_Activity_
Could you retype exactly the lines running from the line with "888x582 pixels." to the end of the data, both included, and nothing else?

*** Opening of Material shown ***

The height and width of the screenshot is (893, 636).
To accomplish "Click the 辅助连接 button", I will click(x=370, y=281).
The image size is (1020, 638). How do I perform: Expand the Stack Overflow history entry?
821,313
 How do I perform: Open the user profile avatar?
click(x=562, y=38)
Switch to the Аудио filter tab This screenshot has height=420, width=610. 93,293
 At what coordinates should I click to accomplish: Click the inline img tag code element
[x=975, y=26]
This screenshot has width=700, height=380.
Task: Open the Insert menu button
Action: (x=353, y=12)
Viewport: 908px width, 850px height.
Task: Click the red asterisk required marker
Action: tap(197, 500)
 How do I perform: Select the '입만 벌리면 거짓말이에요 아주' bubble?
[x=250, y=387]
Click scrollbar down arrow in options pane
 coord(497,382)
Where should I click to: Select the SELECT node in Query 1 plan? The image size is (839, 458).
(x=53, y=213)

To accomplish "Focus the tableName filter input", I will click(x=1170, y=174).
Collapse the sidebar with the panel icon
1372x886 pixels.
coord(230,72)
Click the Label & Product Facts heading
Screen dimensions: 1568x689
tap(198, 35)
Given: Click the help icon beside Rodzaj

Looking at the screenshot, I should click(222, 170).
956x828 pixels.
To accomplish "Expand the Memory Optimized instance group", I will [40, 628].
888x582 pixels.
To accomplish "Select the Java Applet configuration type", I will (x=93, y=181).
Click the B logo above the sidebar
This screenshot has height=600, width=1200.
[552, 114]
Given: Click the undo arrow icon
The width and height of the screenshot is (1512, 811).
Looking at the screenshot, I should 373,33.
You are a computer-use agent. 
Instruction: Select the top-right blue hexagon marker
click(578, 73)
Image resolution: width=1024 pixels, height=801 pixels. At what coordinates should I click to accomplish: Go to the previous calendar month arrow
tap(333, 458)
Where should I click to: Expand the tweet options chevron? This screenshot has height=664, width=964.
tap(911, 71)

*** Close of Material shown ***

_Solution to the exercise_
888x582 pixels.
To accomplish "Select the Java Applet configuration type", I will (x=93, y=181).
Click the B logo above the sidebar
This screenshot has height=600, width=1200.
[552, 114]
Given: Click the undo arrow icon
The width and height of the screenshot is (1512, 811).
Looking at the screenshot, I should 373,33.
You are a computer-use agent. 
Instruction: Select the top-right blue hexagon marker
click(578, 73)
Image resolution: width=1024 pixels, height=801 pixels. At what coordinates should I click to accomplish: Go to the previous calendar month arrow
tap(333, 458)
Where should I click to: Expand the tweet options chevron? This screenshot has height=664, width=964.
tap(911, 71)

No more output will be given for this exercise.